Steiner has given us the diagnosis of the illness that civilization is infected with and now he has also, like a good doctor of medicine, provided the therapy needed. It will come, not in some drug-de-jour as so many cures in the twenty-first century, but in a revolutionary way of teaching our precious children so that the parasitic poisons are eliminated by the very form of education they receive from the youngest age through to high school. Imagine a school system which encourages the teachers to progress through each grade with their pupils, so that they come to know each child individually in a way no mass-produced educational system can ever encourage or deliver. This may sound fanciful and impractical to you if you have never been in a Waldorf School or never had a child in a Waldorf School or known a Waldorf School teacher, but I guarantee you that a comprehensive study of Waldorf Schools will fill you with awe and wonder at the results they produce(16). The best way to discover the benefits of Waldorf School education is to interview mature adults who have had one.

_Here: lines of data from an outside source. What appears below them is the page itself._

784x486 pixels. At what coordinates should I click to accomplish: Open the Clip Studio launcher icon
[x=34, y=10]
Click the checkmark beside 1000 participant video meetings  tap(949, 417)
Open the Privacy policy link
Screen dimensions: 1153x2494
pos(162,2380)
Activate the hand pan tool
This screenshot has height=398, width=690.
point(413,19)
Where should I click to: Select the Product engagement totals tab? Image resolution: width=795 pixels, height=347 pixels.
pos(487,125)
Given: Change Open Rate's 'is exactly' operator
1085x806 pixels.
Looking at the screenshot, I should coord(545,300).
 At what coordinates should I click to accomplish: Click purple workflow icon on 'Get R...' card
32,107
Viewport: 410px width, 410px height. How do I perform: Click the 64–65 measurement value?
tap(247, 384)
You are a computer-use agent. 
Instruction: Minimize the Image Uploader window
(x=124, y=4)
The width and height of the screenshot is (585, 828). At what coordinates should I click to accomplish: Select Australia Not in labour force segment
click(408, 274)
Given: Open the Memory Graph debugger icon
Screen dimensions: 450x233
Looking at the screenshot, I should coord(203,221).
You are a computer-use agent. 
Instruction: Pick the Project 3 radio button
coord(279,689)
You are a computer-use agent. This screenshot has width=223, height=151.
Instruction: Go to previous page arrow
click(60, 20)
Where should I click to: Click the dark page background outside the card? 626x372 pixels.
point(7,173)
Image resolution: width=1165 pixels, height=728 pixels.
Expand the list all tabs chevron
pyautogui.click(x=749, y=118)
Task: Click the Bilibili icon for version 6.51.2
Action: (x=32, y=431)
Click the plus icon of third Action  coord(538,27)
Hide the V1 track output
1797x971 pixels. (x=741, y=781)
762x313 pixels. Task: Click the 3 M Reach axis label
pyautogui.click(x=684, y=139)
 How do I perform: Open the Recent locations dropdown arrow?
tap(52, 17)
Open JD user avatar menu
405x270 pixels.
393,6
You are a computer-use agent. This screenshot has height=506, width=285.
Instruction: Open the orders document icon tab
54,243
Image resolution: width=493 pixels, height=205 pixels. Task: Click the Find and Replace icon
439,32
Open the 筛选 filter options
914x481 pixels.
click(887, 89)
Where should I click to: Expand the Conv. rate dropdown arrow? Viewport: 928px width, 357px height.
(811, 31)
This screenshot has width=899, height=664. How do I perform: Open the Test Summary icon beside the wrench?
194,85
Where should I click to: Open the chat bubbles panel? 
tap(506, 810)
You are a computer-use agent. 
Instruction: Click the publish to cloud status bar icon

[page 217] The moment the art of education lies close to the human heart, to the human soul, the spiritual can be brought to man without becoming poison. First you have the diagnosis, which finds that our age is infested with carcinomas, and then you have the therapy — yes, it is Waldorf School education.
       Waldorf School education is founded upon nothing other than this, my dear friends. Here the thinking about the cultural sphere is the same as that applied in the field of medicine. This is the specific application of what I spoke about a few days ago, namely, that the being of man progresses to the development of the spiritual from below upwards, from nutrition through healing, and that one must regard education as medicine transposed into the realm of mind and spirit. This strikes us with particular clarity when we wish to find a therapy for civilization, for we can only conceive this therapy as being Waldorf School education.
       You will readily be able to imagine the feelings of one who not only has insight into this situation, but who is also trying to develop Waldorf School education in a practical way, when he sees the general effect of this carcinoma of civilization giving rise to conditions in Central Europe that may seriously endanger this Waldorf School education, or even make it altogether impossible. We should not reject such thoughts as these, but rather make them the impulse within ourselves to work together wherever we still can in the therapy of our civilization.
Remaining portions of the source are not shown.